The CE label certifies that designated products manufactured or imported into EU Member States are in compliance with an array of quality standards meant to protect consumer health, supply chain safety, and the environment.
Some industries requiring the CE marking include:
- Electrical Equipment and Electronics (EEE) -- (measured against) -- Low Voltage Directive (LVD); EMC Directive; R&TTE Directive; RoHS
- Children’s toys -- Toy Safety Directive
- Machinery -- Machinery Directive
There are also standards for vehicles, medical equipment, Personal Protection Equipment (PPE) -- overall around 23 different industries are targeted.
And therein lies the strength of the CE label: it is comprehensive in its overall product coverage, yet each industry’s particular rules are detailed and specific.
Your technical file: What is required for CE compliance?
It is the responsibility of the EU manufacturer or importer to establish across-the-board compliance for all products entering the market. These companies are required to maintain what’s known as a technical file, subject to periodic authoritorial review. Individual directives specify exactly what is required in each technical file, but in general it should include:
- Declaration of Conformity – Technical description and specification
- All test reports
- Design drawings and diagrams of your product
- Material information of all substances used in your product
- A list of applied standards (RoHS, Toy Safety, etc.)
- Appropriate labeling
- Product instructions
- Risk assessment information
- Description of the conformity assessment procedure
- Addresses of manufacture and storage locations
- Copies of the documents that manufacturer submitted to a notified body, if involved
- A copy of the EC-type examination certificate, if involved
Technical documents can be made available in any format (i.e. paper or electronic) and must be held for a period of up to 10 years after the manufacture date of the last unit.
Importing Risks
Demand the Data Behind the Label
As an importer, you are responsible for making sure your factories are manufacturing your product to EU standards. It is not wise to assume your overseas factory in, say, China, is aware of all EU-required directives, and a CE label is not difficult to forge.
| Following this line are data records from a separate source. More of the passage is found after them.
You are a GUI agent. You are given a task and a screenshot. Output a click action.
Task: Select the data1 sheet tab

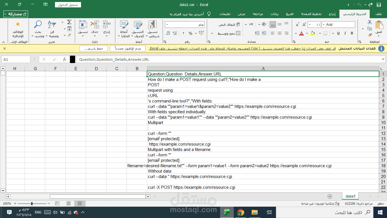coord(350,196)
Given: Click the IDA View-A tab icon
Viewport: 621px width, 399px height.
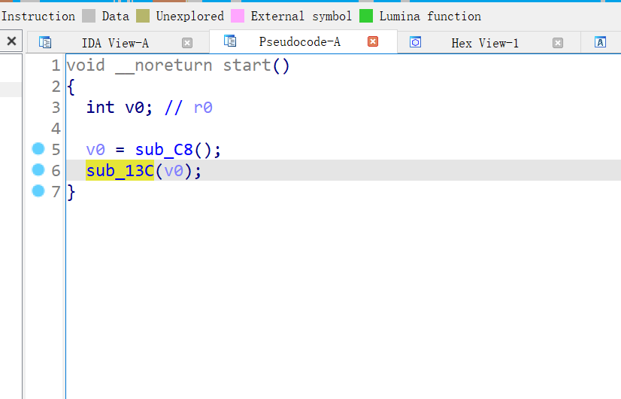Looking at the screenshot, I should [45, 43].
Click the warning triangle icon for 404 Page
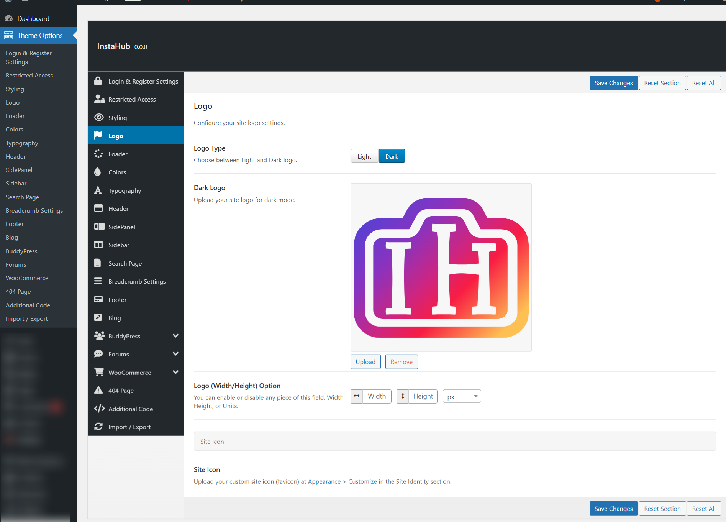 point(98,390)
The best practice is to look for factories with a solid history of compliance. A way to do that is to do as an authoritorial body would and ask to see documents resembling a technical file. The results of this request should quickly make clear whether or not the factory in question is serious about quality standards.
QIMA's Initial Production CheckOnce your factory has been chosen, an Initial Production Check (IPC) is the first step in ensuring the quality of your product will be consistent throughout production. An IPC is an early-warning system that safeguards your product against costly import risks.
Once Compliant, Maintain Your Production Quality
Back on the subject of risk assessment: suppose that your imported product does achieve initial compliance certification and is CE-marked for market. Your product is successful and has spread across the continent; however, after a few years you are subjected to a follow up review. This is not uncommon for EEE products and children’s toys, as they face a high level of scrutiny.
What you, based on your initial certification, thought was a compliant product fell out of spec without your realization, and you are exposed. Not only are you responsible for an expensive buyback of your product, but the cost to your brand reputation might be too high to recover from.
QIMA's Production Monitoring ServiceWith a dedicated production monitoring inspector, you can keep eyes on the factory floor from the start to finish of your product, and receive daily reports so that any deviation from your requirements can be targeted and corrected early in the process, and well before it leaves the factory.
Full compliance with complex EU standards is a complete investment in high-quality manufacturing. No half-hearted measures will sustain themselves. Factories must be “all in” with their commitment; otherwise, as these EU directives continue to change the course of global manufacturing, they will be uprooted from service quicker than ever.
A note concerning the UK: UKCA (UK Conformity Assessed) marking is a new UK product marking that is used for goods being placed on the market in Great Britain (England, Wales and Scotland). It covers most goods which requied the CE marking in EU. The UKCA marking came into effect on 1 January 2021. However, to allow businesses time to adjust to the new requiremetns, you will still be able to use the CE marking until 1 January 2022 in most cases. From 1 January 2023, the UKCA marking must, in most cases, be affixed directly to the product.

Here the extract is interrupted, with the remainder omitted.